The Record is facing many of the same challenges that confront the Gazette, Postmedia, and practically every newspaper, McCully said. Delivery costs are high, people are loath to pay for news subscriptions and digital advertisements don’t bring in enough money to pay the bills.
But rather than downscale in an attempt to shave costs, the Record is trying to invest in its coverage, McCully said, relying in some cases on grants and federal programs like the Local Journalism Initiative to hire reporters — and hoping comprehensive local coverage will entice people to buy the paper.
“That’s probably our saving grace, that we’re hyper-local,” she said. “Everything that happens in our paper affects people in the Eastern Townships. So that’s 100 per cent our focus.”
Brenda O’Farrell, a Montreal Gazette alumnus who had a front-row seat to some of the changes at the Gazette, said Postmedia consistently favoured its bottom line over considerations about journalism and how it could fund journalism.
“People in the newsroom, they were fighting the good fight from the get-go. But there’s an underlying business model there that is broken,” she said.
“All the decisions they made to address their business were to undermine journalism at every turn. And that’s why I don’t think they have a path forward because they cut back in communities instead of doubling down.”
Now O’Farrell, who is the interim president of the Quebec Community Newspapers Association, is the one doubling down. She is the editor in chief of two new weekly newspapers, the 1019 report and the 1510 west, which she founded in part to fill the void left by the Gazette.
Her bet, like the Record’s, is that people care about what is happening in their communities and will pay for quality local news.
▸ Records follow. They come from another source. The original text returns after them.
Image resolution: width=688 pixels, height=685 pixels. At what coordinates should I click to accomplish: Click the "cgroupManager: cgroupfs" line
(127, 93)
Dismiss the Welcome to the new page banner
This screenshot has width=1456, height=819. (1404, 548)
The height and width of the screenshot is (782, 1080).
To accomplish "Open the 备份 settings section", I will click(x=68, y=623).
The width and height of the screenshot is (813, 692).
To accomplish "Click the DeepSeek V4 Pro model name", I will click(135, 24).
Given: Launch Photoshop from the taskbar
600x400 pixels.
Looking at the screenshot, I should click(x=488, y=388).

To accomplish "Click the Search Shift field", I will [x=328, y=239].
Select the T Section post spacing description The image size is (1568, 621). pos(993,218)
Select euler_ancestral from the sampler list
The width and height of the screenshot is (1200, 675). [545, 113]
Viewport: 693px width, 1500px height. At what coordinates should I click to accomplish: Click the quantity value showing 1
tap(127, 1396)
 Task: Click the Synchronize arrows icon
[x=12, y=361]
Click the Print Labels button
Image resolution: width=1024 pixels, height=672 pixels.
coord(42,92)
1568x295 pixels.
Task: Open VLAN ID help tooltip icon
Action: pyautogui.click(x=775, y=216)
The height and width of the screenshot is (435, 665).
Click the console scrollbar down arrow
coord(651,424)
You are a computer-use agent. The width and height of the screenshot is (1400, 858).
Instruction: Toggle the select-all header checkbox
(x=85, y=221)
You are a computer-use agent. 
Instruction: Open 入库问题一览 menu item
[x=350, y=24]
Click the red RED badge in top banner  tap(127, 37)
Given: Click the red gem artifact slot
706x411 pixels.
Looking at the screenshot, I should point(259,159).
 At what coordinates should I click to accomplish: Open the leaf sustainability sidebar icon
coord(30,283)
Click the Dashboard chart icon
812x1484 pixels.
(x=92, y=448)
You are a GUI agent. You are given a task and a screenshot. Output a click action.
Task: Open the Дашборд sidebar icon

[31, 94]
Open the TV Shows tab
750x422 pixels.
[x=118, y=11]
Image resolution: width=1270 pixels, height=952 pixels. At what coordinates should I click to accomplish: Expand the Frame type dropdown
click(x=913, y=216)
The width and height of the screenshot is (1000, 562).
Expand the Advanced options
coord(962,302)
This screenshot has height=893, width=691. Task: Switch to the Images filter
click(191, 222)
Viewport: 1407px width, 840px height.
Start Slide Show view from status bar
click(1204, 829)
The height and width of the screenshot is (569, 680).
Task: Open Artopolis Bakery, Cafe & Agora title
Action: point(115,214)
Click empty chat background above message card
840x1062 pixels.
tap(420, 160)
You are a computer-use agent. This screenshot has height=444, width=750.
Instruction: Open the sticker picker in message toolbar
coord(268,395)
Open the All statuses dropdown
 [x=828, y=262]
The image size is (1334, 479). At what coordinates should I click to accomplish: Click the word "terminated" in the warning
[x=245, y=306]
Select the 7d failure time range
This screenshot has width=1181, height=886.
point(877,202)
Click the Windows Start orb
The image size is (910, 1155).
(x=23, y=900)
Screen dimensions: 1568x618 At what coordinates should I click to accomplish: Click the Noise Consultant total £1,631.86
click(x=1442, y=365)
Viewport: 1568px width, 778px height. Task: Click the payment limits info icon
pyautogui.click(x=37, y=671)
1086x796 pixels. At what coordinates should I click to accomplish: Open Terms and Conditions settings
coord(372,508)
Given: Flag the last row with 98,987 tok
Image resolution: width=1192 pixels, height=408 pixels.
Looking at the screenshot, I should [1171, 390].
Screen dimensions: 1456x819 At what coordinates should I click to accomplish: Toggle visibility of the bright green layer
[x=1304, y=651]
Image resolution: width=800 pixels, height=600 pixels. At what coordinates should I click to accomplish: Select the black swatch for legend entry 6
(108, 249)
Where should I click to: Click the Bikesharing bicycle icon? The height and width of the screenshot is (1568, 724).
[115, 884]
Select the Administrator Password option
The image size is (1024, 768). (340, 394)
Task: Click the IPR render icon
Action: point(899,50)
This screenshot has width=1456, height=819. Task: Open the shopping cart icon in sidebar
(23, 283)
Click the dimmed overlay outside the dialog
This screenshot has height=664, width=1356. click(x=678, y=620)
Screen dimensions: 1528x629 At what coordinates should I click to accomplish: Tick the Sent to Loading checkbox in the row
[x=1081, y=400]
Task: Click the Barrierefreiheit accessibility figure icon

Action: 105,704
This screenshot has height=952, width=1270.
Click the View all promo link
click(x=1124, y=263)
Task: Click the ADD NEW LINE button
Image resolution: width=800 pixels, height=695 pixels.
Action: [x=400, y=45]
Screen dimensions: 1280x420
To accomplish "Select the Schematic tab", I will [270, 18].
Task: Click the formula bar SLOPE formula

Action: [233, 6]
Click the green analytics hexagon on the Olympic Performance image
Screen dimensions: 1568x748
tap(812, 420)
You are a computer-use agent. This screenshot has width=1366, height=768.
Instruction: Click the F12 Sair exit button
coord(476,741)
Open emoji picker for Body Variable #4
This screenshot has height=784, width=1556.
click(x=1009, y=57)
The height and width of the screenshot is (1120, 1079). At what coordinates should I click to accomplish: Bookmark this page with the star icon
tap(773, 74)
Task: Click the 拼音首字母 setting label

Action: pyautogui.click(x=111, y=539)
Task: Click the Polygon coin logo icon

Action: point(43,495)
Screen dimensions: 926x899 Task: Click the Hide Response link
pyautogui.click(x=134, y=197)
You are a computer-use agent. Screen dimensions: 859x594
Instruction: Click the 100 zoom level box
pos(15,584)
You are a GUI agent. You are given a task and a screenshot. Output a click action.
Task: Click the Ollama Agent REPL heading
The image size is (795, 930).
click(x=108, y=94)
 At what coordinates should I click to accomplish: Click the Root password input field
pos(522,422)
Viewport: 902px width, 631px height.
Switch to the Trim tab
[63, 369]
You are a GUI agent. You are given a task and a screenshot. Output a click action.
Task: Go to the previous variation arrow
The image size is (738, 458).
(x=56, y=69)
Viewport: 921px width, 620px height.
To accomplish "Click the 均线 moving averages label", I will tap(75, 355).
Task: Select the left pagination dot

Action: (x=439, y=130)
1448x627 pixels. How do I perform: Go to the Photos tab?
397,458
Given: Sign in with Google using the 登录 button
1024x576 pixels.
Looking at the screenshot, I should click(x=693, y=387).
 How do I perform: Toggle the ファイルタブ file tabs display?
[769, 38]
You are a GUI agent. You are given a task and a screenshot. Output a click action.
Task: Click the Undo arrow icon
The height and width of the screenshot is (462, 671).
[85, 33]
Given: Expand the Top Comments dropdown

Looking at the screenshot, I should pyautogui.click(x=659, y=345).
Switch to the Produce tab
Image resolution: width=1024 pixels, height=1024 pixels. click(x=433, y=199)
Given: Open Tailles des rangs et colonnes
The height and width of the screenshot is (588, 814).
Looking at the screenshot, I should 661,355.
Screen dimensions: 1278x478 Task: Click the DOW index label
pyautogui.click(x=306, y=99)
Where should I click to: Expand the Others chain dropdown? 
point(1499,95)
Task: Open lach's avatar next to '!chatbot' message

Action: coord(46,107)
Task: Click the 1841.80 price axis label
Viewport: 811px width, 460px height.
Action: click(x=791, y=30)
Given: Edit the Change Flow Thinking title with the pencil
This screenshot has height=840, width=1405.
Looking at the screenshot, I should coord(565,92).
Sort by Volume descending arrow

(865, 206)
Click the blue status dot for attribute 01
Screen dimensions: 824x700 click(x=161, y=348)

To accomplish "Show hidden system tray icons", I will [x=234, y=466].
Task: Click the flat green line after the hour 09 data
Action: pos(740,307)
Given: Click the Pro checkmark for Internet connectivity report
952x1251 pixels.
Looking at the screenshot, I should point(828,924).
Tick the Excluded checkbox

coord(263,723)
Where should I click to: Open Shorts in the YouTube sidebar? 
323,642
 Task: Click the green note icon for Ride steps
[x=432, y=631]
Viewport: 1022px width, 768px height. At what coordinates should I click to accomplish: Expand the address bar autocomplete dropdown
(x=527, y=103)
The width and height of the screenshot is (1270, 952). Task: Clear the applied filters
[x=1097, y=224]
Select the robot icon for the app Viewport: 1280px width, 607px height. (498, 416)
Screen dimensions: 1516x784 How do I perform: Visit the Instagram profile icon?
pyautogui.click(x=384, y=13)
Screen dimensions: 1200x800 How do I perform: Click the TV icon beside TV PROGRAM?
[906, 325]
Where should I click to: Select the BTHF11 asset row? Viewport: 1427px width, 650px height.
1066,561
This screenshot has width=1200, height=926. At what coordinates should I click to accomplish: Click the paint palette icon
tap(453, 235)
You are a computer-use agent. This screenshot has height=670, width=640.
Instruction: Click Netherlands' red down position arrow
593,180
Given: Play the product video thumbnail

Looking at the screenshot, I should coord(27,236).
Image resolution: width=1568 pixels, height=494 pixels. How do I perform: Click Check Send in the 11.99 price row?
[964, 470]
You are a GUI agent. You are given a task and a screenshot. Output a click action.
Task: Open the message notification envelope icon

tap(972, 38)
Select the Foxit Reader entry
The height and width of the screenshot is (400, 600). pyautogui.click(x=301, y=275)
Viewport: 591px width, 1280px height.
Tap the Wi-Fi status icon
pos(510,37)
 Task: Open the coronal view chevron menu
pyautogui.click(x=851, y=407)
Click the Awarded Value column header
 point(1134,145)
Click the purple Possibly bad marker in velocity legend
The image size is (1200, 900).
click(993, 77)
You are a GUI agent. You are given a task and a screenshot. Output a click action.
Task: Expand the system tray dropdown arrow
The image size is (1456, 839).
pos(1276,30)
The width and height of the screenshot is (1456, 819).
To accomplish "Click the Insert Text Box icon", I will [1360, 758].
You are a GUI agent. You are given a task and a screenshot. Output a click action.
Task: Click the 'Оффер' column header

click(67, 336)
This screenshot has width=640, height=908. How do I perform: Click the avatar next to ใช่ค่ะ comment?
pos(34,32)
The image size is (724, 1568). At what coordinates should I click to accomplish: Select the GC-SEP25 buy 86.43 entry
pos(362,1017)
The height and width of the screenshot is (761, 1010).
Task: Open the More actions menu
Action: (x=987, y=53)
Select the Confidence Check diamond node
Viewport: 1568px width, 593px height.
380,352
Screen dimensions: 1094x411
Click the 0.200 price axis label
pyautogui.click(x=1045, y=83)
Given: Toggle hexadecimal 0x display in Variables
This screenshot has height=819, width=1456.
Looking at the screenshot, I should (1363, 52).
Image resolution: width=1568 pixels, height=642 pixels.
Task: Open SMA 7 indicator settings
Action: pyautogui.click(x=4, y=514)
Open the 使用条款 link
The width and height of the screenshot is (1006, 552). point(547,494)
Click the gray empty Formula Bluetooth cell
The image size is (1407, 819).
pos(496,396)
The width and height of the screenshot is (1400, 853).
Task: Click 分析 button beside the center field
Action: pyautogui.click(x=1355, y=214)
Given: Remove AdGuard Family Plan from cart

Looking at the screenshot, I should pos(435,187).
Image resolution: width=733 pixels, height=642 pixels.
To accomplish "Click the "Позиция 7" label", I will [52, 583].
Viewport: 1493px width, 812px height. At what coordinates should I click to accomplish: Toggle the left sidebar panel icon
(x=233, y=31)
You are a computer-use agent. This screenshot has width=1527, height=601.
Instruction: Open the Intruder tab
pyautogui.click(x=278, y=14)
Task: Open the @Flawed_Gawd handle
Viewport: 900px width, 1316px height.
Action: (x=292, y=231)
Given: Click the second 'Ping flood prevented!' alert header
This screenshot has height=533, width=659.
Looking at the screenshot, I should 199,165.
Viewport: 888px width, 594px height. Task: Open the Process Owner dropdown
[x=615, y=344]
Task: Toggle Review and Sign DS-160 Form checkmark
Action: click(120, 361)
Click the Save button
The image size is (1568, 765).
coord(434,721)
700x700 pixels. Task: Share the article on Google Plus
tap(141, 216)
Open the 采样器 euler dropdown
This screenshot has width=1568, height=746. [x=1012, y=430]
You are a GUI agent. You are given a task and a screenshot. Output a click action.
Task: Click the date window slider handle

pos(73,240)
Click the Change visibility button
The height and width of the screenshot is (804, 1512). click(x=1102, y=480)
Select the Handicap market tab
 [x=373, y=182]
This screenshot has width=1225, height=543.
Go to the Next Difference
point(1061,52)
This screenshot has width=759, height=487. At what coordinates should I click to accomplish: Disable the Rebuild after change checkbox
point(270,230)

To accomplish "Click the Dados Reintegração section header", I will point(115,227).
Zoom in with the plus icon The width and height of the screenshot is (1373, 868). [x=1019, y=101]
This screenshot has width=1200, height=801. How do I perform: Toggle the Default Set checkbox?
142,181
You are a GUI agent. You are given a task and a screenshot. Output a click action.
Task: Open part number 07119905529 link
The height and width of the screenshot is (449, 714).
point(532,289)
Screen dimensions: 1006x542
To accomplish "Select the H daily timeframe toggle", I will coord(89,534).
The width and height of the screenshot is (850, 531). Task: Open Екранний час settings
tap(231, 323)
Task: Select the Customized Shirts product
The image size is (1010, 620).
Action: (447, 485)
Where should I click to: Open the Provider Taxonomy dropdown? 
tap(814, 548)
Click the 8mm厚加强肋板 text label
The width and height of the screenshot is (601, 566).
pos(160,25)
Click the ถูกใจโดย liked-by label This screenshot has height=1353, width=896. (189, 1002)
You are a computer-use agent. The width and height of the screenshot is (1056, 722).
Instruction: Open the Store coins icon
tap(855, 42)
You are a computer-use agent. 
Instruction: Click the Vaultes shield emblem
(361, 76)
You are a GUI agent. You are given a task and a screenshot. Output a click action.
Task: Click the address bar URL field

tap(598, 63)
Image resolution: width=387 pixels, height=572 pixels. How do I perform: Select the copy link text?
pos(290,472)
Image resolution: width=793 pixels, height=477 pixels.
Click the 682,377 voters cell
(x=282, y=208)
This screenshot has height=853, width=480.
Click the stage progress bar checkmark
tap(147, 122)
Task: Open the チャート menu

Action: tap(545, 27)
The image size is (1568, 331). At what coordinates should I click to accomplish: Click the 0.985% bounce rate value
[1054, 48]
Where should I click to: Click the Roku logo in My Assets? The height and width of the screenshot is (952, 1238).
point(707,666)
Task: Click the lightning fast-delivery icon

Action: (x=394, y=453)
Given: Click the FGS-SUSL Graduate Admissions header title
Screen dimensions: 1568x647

“Every weekly (newspaper) has had to up its game because they’re the only ones reporting now,” she said. “They’re the only ones on the ground. They’re the only ones following municipal councils and local school boards and things that are happening in each of these communities.
“Community papers receiving funding [from the government] are covering more stories, more communities,” she added, “while regional dailies getting more funding are cutting coverage, axing jobs.”
Beryl Wajsman, the editor in chief of the Suburban, a weekly Montreal newspaper, said “there’s nothing to be happy about with this news about the Gazette for anyone in this industry.”
Community outlets like the Suburban are more nimble than bigger, regional publications, Wajsman said, and they have been expanding to cover more ground and reach more communities, even as the Gazette contracts.
“We do the hyper-local stories that you don’t get in the big papers,” he said. “We connect with people at the ground level.”
Wajsman says, for example, while his paper might have a political story on its front page, inside, there would be a feature about “the grocer who is celebrating his 50th anniversary.”
Ruby Pratka, the assignment editor of the Quebec City Chronicle-Telegraph (QCT), the only newspaper in Canada older than the Gazette (it was founded in 1764), said that, like O’Farrell, she believes the future of English-language newspapers in Quebec is in their ability to cover local news well.
“There’s always going to be demand for hyper-local news,” she said. “There will always be people who will want to know what their neighbourhood council is doing.”
But, even though the Gazette hadn’t delivered newspapers to the Quebec City area since 2019, Pratka said the cuts there would have a ripple effect throughout the English-speaking community.
“It’s a disservice to the community that is served by this paper because [the reporters who remain] are still going to be expected to do the same work,” she said, “and of course, one reporter is not going to be able to spend as much time on their stories.